(Exercise):
Every line of the data is to be reproduced exactly.

[Working data — start]

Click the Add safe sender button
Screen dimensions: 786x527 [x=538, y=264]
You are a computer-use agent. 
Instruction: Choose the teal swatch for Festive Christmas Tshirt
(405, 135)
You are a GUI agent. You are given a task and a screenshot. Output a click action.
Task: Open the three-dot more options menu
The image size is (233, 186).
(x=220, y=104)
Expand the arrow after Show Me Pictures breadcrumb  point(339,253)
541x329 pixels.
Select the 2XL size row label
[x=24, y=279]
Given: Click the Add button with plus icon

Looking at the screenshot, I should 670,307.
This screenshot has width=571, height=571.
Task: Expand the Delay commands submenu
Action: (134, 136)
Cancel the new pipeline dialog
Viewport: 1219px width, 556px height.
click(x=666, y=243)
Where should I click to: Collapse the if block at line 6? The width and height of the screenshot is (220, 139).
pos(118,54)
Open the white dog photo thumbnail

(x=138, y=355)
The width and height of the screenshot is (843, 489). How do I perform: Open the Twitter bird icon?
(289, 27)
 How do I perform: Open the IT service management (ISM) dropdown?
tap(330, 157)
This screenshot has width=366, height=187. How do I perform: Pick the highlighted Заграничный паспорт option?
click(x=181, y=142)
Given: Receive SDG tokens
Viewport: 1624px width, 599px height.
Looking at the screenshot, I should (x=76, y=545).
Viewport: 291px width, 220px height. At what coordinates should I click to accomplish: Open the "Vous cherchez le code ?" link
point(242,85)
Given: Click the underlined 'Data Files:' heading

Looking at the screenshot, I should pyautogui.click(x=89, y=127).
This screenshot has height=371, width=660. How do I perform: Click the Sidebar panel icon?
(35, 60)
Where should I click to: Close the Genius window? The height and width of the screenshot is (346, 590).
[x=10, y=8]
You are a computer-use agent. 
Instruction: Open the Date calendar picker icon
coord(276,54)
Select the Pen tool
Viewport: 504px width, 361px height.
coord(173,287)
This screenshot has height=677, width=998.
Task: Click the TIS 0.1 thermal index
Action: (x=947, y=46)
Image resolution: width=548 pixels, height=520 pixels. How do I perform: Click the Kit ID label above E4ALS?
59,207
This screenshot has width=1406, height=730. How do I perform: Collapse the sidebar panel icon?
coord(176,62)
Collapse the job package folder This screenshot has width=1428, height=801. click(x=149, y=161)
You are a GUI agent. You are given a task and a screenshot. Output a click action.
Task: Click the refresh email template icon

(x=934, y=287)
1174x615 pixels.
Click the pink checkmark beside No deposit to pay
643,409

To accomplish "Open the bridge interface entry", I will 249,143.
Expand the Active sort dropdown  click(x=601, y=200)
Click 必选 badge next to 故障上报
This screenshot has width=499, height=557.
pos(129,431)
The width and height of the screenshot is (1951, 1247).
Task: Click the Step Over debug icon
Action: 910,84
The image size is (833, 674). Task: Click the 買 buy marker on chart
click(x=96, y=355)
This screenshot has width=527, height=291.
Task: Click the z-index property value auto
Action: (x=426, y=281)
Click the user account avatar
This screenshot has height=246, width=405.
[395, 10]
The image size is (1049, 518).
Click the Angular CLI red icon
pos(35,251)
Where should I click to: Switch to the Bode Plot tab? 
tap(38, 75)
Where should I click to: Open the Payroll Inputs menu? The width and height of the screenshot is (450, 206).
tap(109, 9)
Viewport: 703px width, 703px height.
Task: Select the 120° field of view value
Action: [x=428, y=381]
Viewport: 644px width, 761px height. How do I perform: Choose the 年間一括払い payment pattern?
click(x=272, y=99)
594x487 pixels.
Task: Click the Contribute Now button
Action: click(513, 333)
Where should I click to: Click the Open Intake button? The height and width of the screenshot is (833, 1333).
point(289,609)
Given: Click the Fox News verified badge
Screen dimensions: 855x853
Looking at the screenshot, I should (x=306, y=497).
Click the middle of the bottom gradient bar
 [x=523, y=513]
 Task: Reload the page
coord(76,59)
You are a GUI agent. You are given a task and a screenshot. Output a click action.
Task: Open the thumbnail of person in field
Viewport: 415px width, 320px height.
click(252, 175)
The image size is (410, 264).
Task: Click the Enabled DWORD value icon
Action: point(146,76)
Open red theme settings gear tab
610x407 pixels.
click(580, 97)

[Working data — finish]

(Exercise answer):
Click the Add safe sender button
Screen dimensions: 786x527 [x=538, y=264]
You are a computer-use agent. 
Instruction: Choose the teal swatch for Festive Christmas Tshirt
(405, 135)
You are a GUI agent. You are given a task and a screenshot. Output a click action.
Task: Open the three-dot more options menu
The image size is (233, 186).
(x=220, y=104)
Expand the arrow after Show Me Pictures breadcrumb  point(339,253)
541x329 pixels.
Select the 2XL size row label
[x=24, y=279]
Given: Click the Add button with plus icon

Looking at the screenshot, I should 670,307.
This screenshot has width=571, height=571.
Task: Expand the Delay commands submenu
Action: (134, 136)
Cancel the new pipeline dialog
Viewport: 1219px width, 556px height.
click(x=666, y=243)
Where should I click to: Collapse the if block at line 6? The width and height of the screenshot is (220, 139).
pos(118,54)
Open the white dog photo thumbnail

(x=138, y=355)
The width and height of the screenshot is (843, 489). How do I perform: Open the Twitter bird icon?
(289, 27)
 How do I perform: Open the IT service management (ISM) dropdown?
tap(330, 157)
This screenshot has width=366, height=187. How do I perform: Pick the highlighted Заграничный паспорт option?
click(x=181, y=142)
Given: Receive SDG tokens
Viewport: 1624px width, 599px height.
Looking at the screenshot, I should (x=76, y=545).
Viewport: 291px width, 220px height. At what coordinates should I click to accomplish: Open the "Vous cherchez le code ?" link
point(242,85)
Given: Click the underlined 'Data Files:' heading

Looking at the screenshot, I should pyautogui.click(x=89, y=127).
This screenshot has height=371, width=660. How do I perform: Click the Sidebar panel icon?
(35, 60)
Where should I click to: Close the Genius window? The height and width of the screenshot is (346, 590).
[x=10, y=8]
You are a computer-use agent. 
Instruction: Open the Date calendar picker icon
coord(276,54)
Select the Pen tool
Viewport: 504px width, 361px height.
coord(173,287)
This screenshot has height=677, width=998.
Task: Click the TIS 0.1 thermal index
Action: (x=947, y=46)
Image resolution: width=548 pixels, height=520 pixels. How do I perform: Click the Kit ID label above E4ALS?
59,207
This screenshot has width=1406, height=730. How do I perform: Collapse the sidebar panel icon?
coord(176,62)
Collapse the job package folder This screenshot has width=1428, height=801. click(x=149, y=161)
You are a GUI agent. You are given a task and a screenshot. Output a click action.
Task: Click the refresh email template icon

(x=934, y=287)
1174x615 pixels.
Click the pink checkmark beside No deposit to pay
643,409

To accomplish "Open the bridge interface entry", I will 249,143.
Expand the Active sort dropdown  click(x=601, y=200)
Click 必选 badge next to 故障上报
This screenshot has width=499, height=557.
pos(129,431)
The width and height of the screenshot is (1951, 1247).
Task: Click the Step Over debug icon
Action: 910,84
The image size is (833, 674). Task: Click the 買 buy marker on chart
click(x=96, y=355)
This screenshot has width=527, height=291.
Task: Click the z-index property value auto
Action: (x=426, y=281)
Click the user account avatar
This screenshot has height=246, width=405.
[395, 10]
The image size is (1049, 518).
Click the Angular CLI red icon
pos(35,251)
Where should I click to: Switch to the Bode Plot tab? 
tap(38, 75)
Where should I click to: Open the Payroll Inputs menu? The width and height of the screenshot is (450, 206).
tap(109, 9)
Viewport: 703px width, 703px height.
Task: Select the 120° field of view value
Action: [x=428, y=381]
Viewport: 644px width, 761px height. How do I perform: Choose the 年間一括払い payment pattern?
click(x=272, y=99)
594x487 pixels.
Task: Click the Contribute Now button
Action: click(513, 333)
Where should I click to: Click the Open Intake button? The height and width of the screenshot is (833, 1333).
point(289,609)
Given: Click the Fox News verified badge
Screen dimensions: 855x853
Looking at the screenshot, I should (x=306, y=497).
Click the middle of the bottom gradient bar
 [x=523, y=513]
 Task: Reload the page
coord(76,59)
You are a GUI agent. You are given a task and a screenshot. Output a click action.
Task: Open the thumbnail of person in field
Viewport: 415px width, 320px height.
click(252, 175)
The image size is (410, 264).
Task: Click the Enabled DWORD value icon
Action: point(146,76)
Open red theme settings gear tab
610x407 pixels.
click(580, 97)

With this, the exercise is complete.